Episcopal Press and News
Opportunity to Give to Race Fund
Diocesan Press Service. March 8, 1965 [XXX-1]
"...We are long past the time when the issue is whether whites in the United States will, out of their kindness, be decent to Negroes - that sort of condescension simply will not be tolerated, nor should any Christian want it so. Our Church, like every Church, has said over and over again in its most official declarations, that discrimination, condescension and segregation are evil and of the devil. Yet we also know to our pain that all of us - Negro and white - have been raised in a culture which has believed that white men really are senior or better or superior or prior to black men. We must, therefore, do whatever we can to move, whatever we can to learn to help ourselves to change, to help men and institutions - including the churches - to wake up and move. We must not permit habits and structures, designed for a different age, to prevent the possibility of living and serving in this day and this generation...But we simply cannot use controversey or ambiguity as excuse to stay still. We simply must - in all our churches - acknowledge our sin and then dare to sin boldly. With all the risks of hurt and error, none now are as great as the risks of inactivity, non-commitment, or too great caution." (The Rt. Rev. Robert L. DeWitt, D.D. Bishop of Pennsylvania at Executive Council meeting, February 17, 1965)
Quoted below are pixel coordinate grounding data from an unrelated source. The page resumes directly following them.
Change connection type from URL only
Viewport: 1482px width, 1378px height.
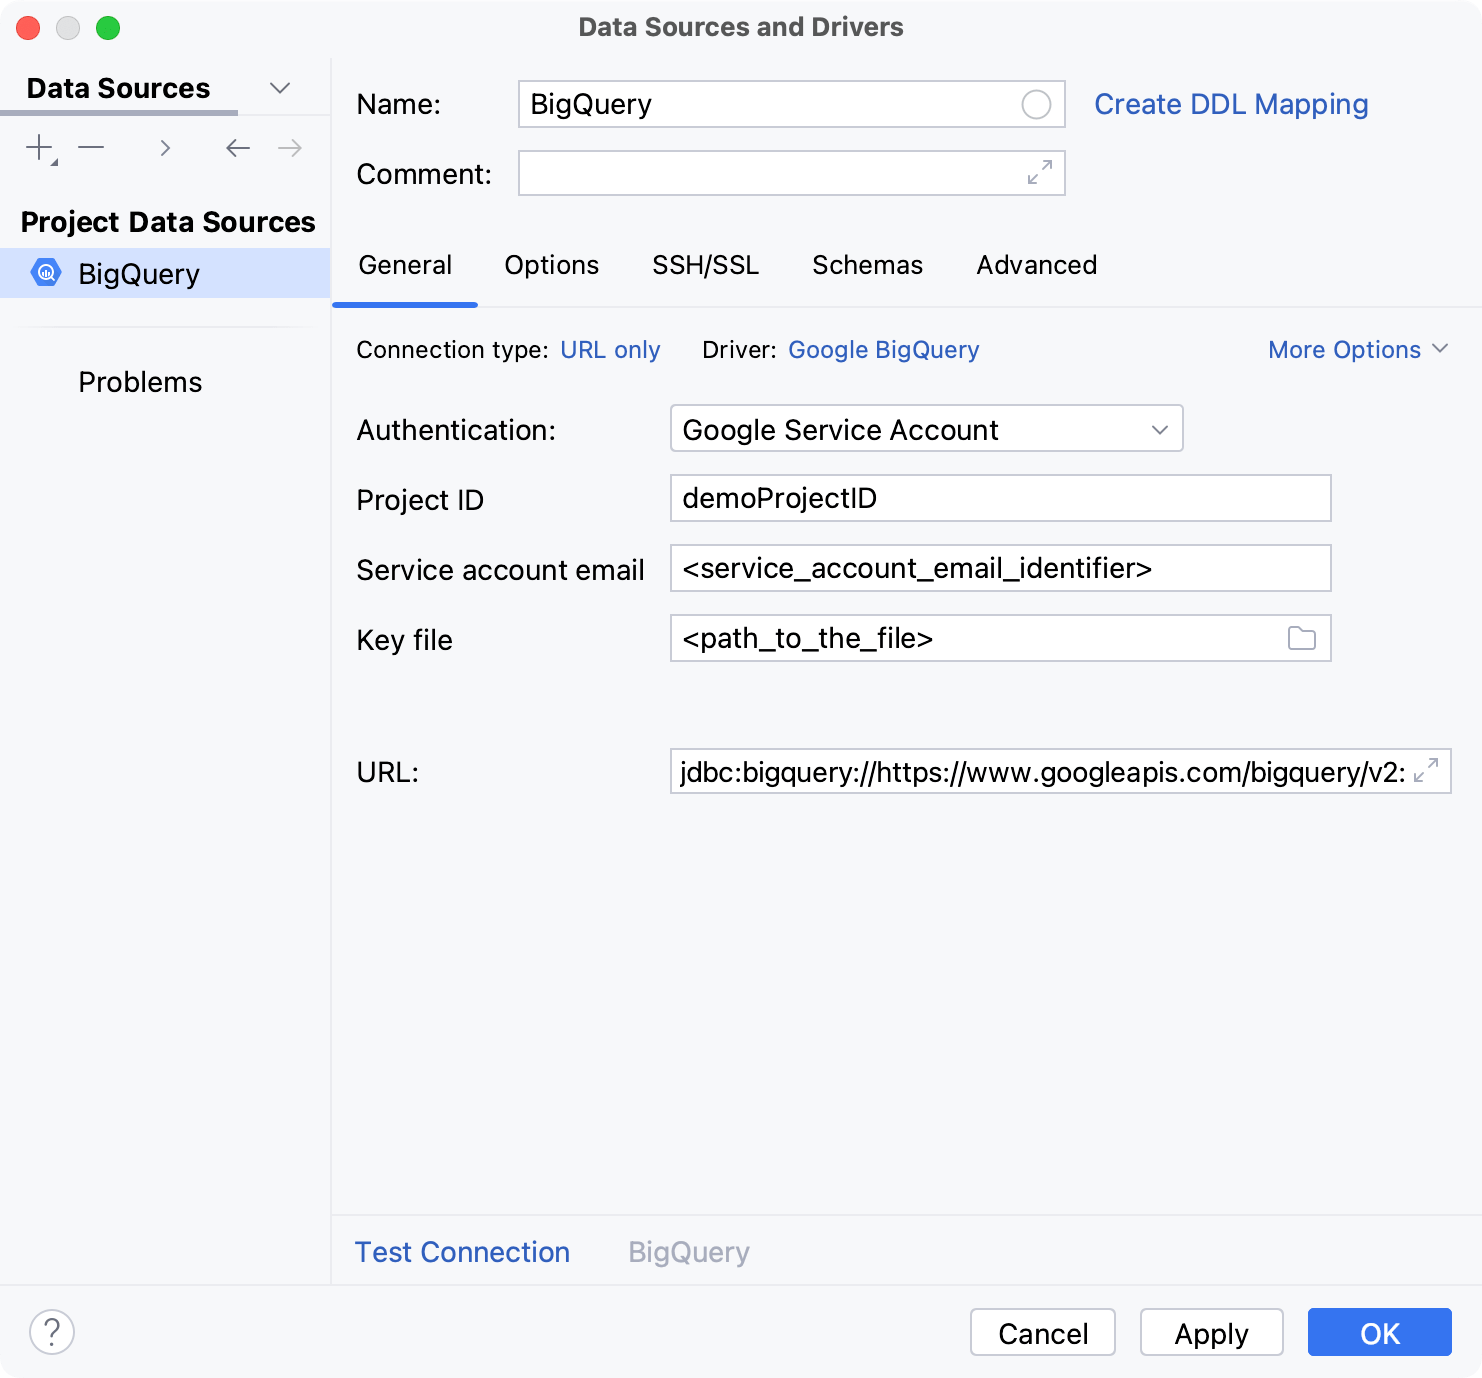pos(610,349)
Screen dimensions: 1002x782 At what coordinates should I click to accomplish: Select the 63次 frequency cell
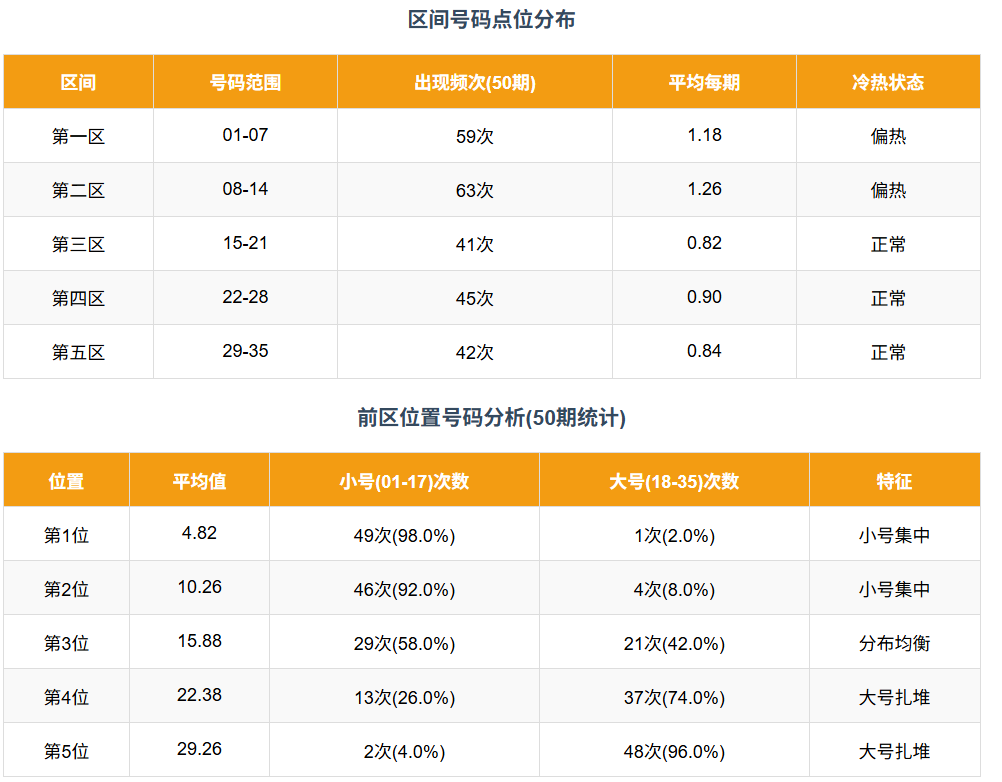[475, 190]
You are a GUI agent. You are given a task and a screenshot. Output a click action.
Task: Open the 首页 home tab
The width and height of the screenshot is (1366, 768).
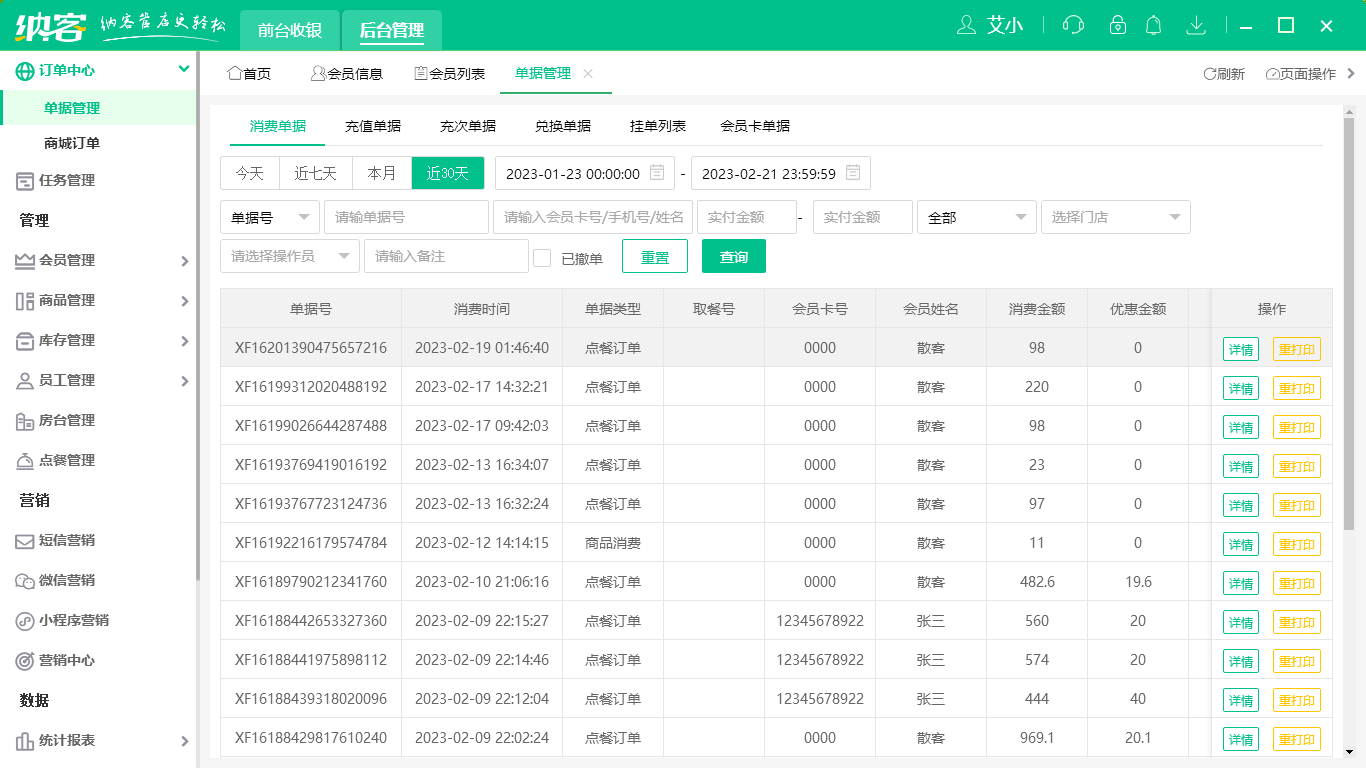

And so, the Presiding Bishop at the request of the Executive Council in open session, has asked the diocesan bishops to designate May 2, the second Sunday after Easter, as Race Appeal Day. Bishop Hines will send a letter to clergy of the Church explaining the special offering with the goal of raising $100,000. This will supplement a contribution of $25,000 from the Women of the Church.
Expenditures of the Fund are under the supervision of a committee which includes the Rt. Rev. William H. Marmion, Bishop of Southwestern Virginia; the Rev. Birney Smith, Kansas City; and Mrs. Harold Sorg, Berkeley, Calif.
This is an opportunity for Episcopalians, who care about their Church's involvement, to give.